- Birth name: Vincent Carmine Buono
- Born: August 3, 1875 San Valentino Torio, Salerno, Italy
- Died: June 3, 1959 (aged 83) Brooklyn, NY
- Genres: Concert Band, Orchestra
- Occupation: Musician
- Instrument(s): Cornet, Trumpet
- Years active: 1892-1955
- Labels: Columbia Records, Edison Records
- Formerly of: Goldman Band, New York Symphony Society

= Vincent Buono =

Vincent C. Buono (August 3, 1875 – June 3, 1959) was an American cornet and trumpet soloist. He was the principal trumpet with The New York Symphony Society from 1922 to 1923. He was also the principal cornet soloist with the Goldman Band in 1923.

==Early life==
Vincent Carmine Buono was born on August 3, 1875, in San Valentino Torio, Salerno, Italy. He emigrated to the United States in 1890 and settled in Brooklyn, New York. He became a naturalized citizen in 1899.

==Performance career==
Vincent Buono began his career performing in theaters and playing with many bands and orchestras, including Neyer's Seventh Regiment Band. By 1892, he was a member of the musicians union. In 1901, he was one of the first musicians hired by Charles Adam Prince and the Columbia Phonograph Company, a company for whom he worked for over twenty years. He recorded with Frederick Neil Innes from 1902 to 1923.

In 1922, Buono left Prince's band to accept a position with Walter Damrosch's Symphony Orchestra. At the time, there were 2 symphony orchestras in New York - The Philharmonic Society of New York and The New York Symphony Society under Walter Damrosch. The 2 orchestras merged in 1928, becoming The New York Philharmonic. Buono was principal trumpet with The New York Symphony Society from 1922 to 1923 and remained first trumpet through 1928.

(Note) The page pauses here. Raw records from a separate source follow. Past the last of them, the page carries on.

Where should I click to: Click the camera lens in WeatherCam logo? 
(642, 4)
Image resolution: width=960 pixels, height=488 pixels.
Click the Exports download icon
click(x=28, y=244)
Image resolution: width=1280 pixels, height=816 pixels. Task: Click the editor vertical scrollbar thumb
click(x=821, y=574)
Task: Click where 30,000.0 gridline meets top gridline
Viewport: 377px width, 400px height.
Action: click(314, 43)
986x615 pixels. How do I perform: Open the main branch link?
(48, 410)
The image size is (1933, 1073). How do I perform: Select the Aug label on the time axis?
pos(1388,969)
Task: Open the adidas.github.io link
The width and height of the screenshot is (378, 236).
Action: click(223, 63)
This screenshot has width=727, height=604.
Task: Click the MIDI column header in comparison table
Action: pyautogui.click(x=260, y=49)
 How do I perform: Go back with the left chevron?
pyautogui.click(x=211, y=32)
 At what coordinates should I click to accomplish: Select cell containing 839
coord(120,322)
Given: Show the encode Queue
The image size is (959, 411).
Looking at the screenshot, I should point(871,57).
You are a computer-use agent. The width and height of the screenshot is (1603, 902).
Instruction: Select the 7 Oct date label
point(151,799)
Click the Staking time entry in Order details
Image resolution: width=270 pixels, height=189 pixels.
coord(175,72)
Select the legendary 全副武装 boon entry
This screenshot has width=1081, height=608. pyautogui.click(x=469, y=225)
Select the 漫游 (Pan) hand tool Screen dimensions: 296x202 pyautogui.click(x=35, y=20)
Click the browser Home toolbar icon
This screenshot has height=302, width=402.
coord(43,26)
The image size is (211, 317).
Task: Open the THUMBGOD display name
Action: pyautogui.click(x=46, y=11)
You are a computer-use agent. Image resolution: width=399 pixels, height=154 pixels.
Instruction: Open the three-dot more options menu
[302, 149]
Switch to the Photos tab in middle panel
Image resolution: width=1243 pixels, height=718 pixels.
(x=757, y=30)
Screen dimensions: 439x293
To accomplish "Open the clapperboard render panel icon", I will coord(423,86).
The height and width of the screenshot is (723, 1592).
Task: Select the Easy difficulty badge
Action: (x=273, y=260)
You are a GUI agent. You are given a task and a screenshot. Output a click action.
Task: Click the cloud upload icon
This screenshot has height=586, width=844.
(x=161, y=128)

In 1917, Buono was cornet soloist with Edwin Franko Goldman's New York Military Band. The following year, Goldman hired Ernest Williams to be his principal cornet soloist and Buono was made assistant cornet soloist. He became principal cornet soloist in 1923 when Williams left the band. Herbert L. Clarke, a contemporary, was known to have praised Buono's fine playing, saying Buono was one of the finest first chair cornetists in the band business. In addition to playing with The Goldman Band, Buono is said to have played with both John Philip Sousa's Band and Arthur Pryor's Band. One of his arrangements, the cornet solo "A Soldier's Dream" became so famous, he disowned it.

==Death==
Vincent Buono died on June 3, 1959, in Brooklyn. He is believed interred at St. Charles Cemetery, Farmingdale, NY.